Turner has donated millions of dollars to conservation efforts, launching several environmental advocacy groups including Turner Foundation, the United Nations Foundation and Nuclear Threat Initiative.

One remark by Turner later generated a response from Regula.

Turner said he owns 2 million acres of land in the United States and abroad, and he insisted he does not have “one single cow, not one in 2 million acres.”

Turner bragged there are tens of thousands of bison and elk that roam his ranches in the West.

When it was his turn to speak, Regula, who lives on a 200-acre farm, observed that he and Turner “have one thing sort of in common. The only thing is he has 1,999,800 more acres than I do,” he said. “But that’s OK because I have 21 cows and he doesn’t have any.”

Former park service directors and others at the dinner credited Regula with finding more dollars for the park system, reducing the maintenance backlog at the parks and saving land for parks.

For example, he was instrumental in preserving the Presidio as a part of Golden Gates National Recreation Area in California after the military base closed, Rep. John Murtha, D-Pa., said.

In his comments, Regula doled out appreciation to park service employees and members of the association.

“A group like yours, you truly do the work of the Lord in preserving this precious, precious resource,” he said. “It is truly a joy to be part of this.”

Turner told the audience it was a “great honor to receive this honor on the same night that Congressman Regula is also being honored.”

Regula expressed appreciation for Turner’s conservation efforts.

At one point, Turner declared that he loves “everybody and everything. I don’t allow rattlesnakes to be killed on my property.
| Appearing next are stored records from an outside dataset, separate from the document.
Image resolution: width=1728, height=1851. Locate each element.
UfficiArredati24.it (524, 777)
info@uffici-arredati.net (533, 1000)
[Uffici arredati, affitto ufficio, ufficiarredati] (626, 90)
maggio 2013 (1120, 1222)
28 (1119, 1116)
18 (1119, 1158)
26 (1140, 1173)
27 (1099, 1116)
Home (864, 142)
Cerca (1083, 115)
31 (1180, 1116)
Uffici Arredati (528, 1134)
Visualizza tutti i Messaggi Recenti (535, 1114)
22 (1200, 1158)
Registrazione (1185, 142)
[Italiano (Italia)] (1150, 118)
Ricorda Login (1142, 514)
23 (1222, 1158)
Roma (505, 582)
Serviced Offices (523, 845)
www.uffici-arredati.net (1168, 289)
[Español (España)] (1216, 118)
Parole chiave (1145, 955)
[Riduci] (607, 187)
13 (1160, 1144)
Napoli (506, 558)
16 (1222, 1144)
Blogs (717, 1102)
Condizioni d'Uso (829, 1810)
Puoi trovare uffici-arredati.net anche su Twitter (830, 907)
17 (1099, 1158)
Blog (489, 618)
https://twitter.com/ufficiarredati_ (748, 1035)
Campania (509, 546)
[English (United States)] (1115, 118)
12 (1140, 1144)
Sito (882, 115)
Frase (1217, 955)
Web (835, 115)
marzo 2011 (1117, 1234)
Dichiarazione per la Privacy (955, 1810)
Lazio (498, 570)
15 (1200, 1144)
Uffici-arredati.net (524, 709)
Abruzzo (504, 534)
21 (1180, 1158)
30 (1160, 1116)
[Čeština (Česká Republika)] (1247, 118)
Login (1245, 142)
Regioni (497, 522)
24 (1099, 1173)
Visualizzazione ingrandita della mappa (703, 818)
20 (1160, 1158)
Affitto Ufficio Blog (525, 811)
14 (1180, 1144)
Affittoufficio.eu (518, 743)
I think spiders are nifty.” The only thing he doesn’t like, he said, are ticks, and then only when they bite. “If they leave me alone, I leave them alone.”

The national park system includes 386 units, including Ohio’s Cuyahoga Valley National Park and the First Ladies’ National Historic Site in Canton.

In the past, the association has honored historian David McCullough and former President Jimmy Carter, among others.